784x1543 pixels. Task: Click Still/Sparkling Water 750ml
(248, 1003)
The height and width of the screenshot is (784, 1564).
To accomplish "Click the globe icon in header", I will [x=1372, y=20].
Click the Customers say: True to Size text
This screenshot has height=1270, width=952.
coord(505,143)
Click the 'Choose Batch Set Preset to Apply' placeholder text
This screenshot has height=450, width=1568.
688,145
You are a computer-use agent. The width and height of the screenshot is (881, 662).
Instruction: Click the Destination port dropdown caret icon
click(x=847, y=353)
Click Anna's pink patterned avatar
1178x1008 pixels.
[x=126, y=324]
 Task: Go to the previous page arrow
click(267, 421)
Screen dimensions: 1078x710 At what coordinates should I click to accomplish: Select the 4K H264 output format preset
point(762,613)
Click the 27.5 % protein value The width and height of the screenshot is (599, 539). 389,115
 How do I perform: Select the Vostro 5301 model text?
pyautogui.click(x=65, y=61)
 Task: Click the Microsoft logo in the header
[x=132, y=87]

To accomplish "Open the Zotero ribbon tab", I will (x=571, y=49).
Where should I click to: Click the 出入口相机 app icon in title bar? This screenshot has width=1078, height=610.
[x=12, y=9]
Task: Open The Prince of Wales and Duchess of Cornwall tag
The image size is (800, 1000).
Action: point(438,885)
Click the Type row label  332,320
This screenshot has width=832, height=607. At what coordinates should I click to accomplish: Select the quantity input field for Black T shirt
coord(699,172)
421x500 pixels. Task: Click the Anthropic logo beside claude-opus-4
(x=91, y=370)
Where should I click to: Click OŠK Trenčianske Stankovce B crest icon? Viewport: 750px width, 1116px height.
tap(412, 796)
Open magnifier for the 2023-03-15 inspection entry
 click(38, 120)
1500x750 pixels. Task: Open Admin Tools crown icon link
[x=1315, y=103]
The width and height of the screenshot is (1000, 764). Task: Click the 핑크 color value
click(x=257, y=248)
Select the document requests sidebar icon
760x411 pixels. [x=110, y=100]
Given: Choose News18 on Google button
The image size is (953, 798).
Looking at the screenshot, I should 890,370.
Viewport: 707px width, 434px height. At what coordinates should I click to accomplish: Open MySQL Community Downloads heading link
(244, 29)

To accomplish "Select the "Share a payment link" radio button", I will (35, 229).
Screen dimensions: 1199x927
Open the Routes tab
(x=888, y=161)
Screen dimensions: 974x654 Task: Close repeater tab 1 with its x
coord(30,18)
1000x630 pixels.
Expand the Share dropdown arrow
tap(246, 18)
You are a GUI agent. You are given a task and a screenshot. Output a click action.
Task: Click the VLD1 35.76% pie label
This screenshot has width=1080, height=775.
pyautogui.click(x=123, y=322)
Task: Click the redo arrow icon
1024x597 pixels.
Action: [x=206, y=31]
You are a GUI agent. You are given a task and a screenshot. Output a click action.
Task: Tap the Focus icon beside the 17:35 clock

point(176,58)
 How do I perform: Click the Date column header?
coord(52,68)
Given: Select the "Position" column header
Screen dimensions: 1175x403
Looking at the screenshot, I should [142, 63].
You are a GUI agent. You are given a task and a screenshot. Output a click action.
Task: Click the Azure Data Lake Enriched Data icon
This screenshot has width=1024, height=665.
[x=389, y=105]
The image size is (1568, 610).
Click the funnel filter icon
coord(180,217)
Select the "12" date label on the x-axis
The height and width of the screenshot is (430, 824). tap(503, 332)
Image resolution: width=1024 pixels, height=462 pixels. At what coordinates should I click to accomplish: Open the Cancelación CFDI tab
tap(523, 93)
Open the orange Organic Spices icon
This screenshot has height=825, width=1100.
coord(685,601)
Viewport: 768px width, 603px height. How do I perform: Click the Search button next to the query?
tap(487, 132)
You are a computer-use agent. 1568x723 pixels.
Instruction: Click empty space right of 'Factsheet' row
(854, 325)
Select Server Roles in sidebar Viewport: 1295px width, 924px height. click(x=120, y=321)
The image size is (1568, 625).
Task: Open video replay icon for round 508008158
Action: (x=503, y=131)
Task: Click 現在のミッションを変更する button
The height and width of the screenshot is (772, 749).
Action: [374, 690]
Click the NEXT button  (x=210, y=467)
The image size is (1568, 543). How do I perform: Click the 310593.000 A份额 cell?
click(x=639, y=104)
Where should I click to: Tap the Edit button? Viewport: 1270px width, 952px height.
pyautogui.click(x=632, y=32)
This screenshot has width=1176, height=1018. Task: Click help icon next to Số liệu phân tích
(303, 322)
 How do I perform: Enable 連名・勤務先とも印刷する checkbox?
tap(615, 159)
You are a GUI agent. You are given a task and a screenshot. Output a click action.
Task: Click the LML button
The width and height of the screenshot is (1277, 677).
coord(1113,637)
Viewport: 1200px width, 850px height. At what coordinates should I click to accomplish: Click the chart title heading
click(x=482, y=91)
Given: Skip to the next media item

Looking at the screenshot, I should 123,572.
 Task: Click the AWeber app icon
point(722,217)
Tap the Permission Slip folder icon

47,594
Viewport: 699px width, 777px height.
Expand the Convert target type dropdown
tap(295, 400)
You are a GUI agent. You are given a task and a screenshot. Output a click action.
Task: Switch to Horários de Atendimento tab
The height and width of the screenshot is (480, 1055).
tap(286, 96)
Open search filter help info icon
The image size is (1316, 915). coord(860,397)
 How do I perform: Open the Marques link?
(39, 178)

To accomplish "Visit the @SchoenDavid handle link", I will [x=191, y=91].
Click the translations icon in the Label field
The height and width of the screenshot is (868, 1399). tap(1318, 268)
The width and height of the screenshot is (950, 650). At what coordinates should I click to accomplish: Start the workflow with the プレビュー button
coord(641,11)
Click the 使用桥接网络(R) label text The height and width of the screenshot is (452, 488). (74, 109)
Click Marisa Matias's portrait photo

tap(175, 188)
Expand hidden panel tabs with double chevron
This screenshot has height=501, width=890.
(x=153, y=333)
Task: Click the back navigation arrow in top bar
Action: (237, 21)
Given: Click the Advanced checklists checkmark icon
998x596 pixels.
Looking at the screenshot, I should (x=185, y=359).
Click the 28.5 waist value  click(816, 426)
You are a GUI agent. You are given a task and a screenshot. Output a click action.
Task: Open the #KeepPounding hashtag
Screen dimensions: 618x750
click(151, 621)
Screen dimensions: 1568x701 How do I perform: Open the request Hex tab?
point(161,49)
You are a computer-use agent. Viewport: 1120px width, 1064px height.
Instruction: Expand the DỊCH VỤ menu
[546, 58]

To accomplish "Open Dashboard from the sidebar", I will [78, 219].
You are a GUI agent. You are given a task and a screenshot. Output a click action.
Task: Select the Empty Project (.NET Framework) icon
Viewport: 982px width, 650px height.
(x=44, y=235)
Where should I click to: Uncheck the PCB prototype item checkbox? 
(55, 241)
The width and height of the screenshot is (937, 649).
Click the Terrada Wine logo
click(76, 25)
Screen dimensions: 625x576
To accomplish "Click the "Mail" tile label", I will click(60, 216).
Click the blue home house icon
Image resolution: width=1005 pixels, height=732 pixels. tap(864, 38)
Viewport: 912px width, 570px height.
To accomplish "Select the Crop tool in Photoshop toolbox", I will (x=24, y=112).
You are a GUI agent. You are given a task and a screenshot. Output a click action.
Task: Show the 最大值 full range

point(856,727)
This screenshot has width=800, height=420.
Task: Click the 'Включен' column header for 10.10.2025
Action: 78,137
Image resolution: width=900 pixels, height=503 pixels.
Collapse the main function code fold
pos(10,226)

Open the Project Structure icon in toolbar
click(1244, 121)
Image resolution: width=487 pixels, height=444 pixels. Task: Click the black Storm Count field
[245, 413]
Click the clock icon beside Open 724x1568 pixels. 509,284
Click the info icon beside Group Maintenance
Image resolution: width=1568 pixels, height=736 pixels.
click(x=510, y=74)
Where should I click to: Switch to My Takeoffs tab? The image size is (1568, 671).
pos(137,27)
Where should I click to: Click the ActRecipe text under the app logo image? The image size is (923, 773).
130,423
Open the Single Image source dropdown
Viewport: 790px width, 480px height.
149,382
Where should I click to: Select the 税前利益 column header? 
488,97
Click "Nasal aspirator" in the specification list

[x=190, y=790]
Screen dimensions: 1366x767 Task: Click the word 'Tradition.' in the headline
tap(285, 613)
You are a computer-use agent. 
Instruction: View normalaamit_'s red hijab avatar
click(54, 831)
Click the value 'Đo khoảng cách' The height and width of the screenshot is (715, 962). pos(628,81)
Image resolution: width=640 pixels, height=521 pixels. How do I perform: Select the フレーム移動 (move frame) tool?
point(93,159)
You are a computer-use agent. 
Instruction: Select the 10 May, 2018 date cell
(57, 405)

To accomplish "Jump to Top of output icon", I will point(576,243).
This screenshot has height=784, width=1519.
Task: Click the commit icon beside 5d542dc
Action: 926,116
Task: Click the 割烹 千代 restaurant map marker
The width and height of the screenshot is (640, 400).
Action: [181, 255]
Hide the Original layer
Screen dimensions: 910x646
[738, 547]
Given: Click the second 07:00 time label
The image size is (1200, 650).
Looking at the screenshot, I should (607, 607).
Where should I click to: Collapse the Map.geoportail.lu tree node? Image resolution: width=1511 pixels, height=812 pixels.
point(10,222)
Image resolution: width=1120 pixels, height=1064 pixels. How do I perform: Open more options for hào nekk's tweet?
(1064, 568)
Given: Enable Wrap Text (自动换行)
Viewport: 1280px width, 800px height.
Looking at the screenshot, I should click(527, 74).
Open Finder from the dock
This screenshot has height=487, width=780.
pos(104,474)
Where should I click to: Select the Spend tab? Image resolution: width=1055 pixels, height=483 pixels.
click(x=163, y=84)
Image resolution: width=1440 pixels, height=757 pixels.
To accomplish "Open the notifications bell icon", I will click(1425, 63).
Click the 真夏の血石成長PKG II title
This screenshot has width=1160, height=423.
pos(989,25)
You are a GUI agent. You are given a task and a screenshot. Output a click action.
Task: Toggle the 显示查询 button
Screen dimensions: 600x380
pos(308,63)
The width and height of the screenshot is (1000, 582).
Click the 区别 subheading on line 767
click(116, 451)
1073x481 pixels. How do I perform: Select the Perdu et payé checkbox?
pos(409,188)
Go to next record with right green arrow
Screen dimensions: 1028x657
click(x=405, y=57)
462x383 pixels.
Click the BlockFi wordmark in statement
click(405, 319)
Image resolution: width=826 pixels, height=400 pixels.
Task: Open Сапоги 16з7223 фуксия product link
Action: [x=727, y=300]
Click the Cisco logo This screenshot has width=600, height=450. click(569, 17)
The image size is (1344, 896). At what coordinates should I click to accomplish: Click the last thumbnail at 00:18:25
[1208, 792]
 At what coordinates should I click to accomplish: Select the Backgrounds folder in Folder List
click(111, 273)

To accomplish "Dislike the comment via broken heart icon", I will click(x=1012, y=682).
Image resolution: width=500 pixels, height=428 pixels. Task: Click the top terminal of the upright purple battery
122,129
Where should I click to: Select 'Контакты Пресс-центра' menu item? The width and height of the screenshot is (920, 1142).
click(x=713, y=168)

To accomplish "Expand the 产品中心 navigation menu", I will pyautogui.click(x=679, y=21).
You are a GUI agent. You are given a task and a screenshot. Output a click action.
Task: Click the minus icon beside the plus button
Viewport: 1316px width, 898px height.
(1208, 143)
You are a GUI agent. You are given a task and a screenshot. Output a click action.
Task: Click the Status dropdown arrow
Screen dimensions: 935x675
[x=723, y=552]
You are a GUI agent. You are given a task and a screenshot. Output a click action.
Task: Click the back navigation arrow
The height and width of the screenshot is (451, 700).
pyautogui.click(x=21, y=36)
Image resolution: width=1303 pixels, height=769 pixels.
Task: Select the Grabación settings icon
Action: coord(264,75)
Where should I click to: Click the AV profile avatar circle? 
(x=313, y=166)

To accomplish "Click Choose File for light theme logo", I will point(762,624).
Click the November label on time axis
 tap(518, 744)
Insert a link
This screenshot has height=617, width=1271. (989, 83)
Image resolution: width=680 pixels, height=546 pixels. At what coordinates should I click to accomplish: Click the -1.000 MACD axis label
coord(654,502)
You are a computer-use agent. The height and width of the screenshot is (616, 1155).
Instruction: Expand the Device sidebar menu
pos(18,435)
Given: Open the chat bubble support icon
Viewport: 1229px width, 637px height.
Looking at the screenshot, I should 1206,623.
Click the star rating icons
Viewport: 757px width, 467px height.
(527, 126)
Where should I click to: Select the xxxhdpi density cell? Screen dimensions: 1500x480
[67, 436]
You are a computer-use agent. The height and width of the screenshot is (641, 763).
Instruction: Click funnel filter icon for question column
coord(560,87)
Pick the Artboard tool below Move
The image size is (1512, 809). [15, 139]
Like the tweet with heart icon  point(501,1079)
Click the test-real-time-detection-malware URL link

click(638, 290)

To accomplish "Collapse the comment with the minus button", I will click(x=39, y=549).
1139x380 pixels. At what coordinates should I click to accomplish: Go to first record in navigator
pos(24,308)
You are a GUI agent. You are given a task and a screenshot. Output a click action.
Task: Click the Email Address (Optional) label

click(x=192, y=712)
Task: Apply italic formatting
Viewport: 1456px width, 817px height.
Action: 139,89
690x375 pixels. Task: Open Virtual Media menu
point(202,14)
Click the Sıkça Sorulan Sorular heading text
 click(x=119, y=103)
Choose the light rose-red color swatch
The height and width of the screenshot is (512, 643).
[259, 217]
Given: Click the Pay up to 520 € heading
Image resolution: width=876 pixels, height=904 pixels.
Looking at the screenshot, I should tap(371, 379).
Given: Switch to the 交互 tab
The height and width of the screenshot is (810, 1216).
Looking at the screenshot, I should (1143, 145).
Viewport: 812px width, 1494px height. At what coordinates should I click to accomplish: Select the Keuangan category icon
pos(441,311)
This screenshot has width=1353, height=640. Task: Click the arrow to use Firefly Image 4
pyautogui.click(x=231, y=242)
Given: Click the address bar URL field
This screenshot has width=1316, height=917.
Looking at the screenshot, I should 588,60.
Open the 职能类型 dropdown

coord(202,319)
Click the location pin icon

■ ■ ■ ■ ■ ■ ■

**EXERCISE PROMPT**
Check each line of the records above, and copy those that hold the word "comment".

**RESPONSE**
To accomplish "Dislike the comment via broken heart icon", I will click(x=1012, y=682).
To accomplish "Collapse the comment with the minus button", I will click(x=39, y=549).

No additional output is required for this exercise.